BGH, 05.06.2013 - 2 StR 39/13 - Begründetheit einer Anhörungsrüge

Bundesgerichtshof
Beschl. v. 05.06.2013, Az.: 2 StR 39/13
Gericht: BGH
Entscheidungsform: Beschluss
Datum: 05.06.2013
Referenz: JurionRS 2013, 37668
Aktenzeichen: 2 StR 39/13
 

Rechtsgrundlage:

§ 356a StPO

Verfahrensgegenstand:

Körperverletzung u.a.

Der 2. Strafsenat des Bundesgerichtshofs hat am 5. Juni 2013 gemäß § 356a StPO beschlossen:

Tenor:

Die Anhörungsrüge des Untergebrachten vom 16. Mai 2013 gegen den Senatsbeschluss vom 10. April 2013 wird auf seine Kosten zurückgewiesen.

Gründe

1

Der Senat hat durch den beanstandeten Beschluss die Revision des Untergebrachten gegen das Urteil des Landgerichts Marburg vom 27. September 2012 gemäß § 349 Abs. 2 StPO als offensichtlich unbegründet verworfen. Zugleich wurde dem Angeklagten Wiedereinsetzung in den vorigen Stand gegen die Versäumung der Frist zur Einlegung der sofortigen Beschwerde gegen die Kosten- und Auslagenentscheidung des angefochtenen Urteils gewährt und die sofortige Beschwerde verworfen.

2

Mit seiner dagegen gerichteten Anhörungsrüge (§ 356a StPO) rügt der Untergebrachte, die von ihm in der Revisionsbegründung und in seiner Gegenerklärung vom 12. März 2013 vorgetragenen Einwände gegen das angefochtene Urteil hätten keine Berücksichtigung gefunden; darüber hinaus sei der beanstandete Beschluss nicht von den zuständigen Richtern unterschrieben worden.

3

Der Rechtsbehelf ist unbegründet; es liegt keine Verletzung rechtlichen Gehörs vor.

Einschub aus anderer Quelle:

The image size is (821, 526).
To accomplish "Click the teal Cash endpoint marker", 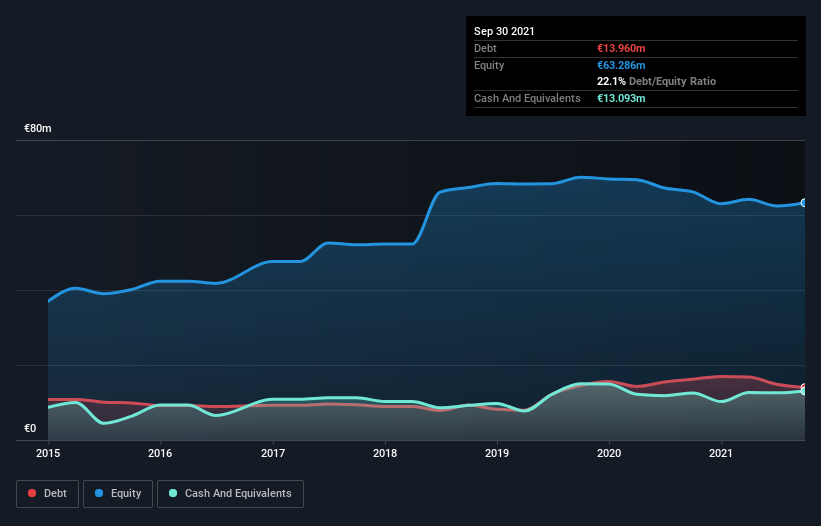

Der Senat hat bei seiner Entscheidung weder Verfahrensstoff verwertet, zu dem der Untergebrachte nicht gehört worden wäre, noch hat er bei der Entscheidung zu berücksichtigendes Vorbringen des Untergebrachten übergangen. Seine Revisionsbegründung wie auch die Gegenerklärung waren Gegenstand der Senatsberatung. Art. 103 Abs. 1 GG zwingt die Gerichte nicht dazu, jedes Vorbringen eines Beteiligten ausdrücklich zu bescheiden (vgl. BVerfG, Beschluss vom 20. Juni 2007 - 2 BvR 746/07, StraFo 2007, 463; NJW 2006, 136). Die Anhörungsrüge dient auch nicht dazu, wenn - wie hier - rechtliches Gehör gewährt worden ist, das Revisionsgericht zu veranlassen, das Revisionsvorbringen und die mit der Revision angegriffene Entscheidung nochmals zu überprüfen (vgl. BGH NStZ-RR 2007, 57).

4

Der Rechtsbehelf dringt auch im Übrigen nicht durch. Ausweislich des Senatshefts haben die zuständigen Richter das Original des Beschlusses vom 10. April 2013 unterzeichnet. Die dem Untergebrachten zugegangene Ausfertigung stimmt mit dem Originalbeschluss überein.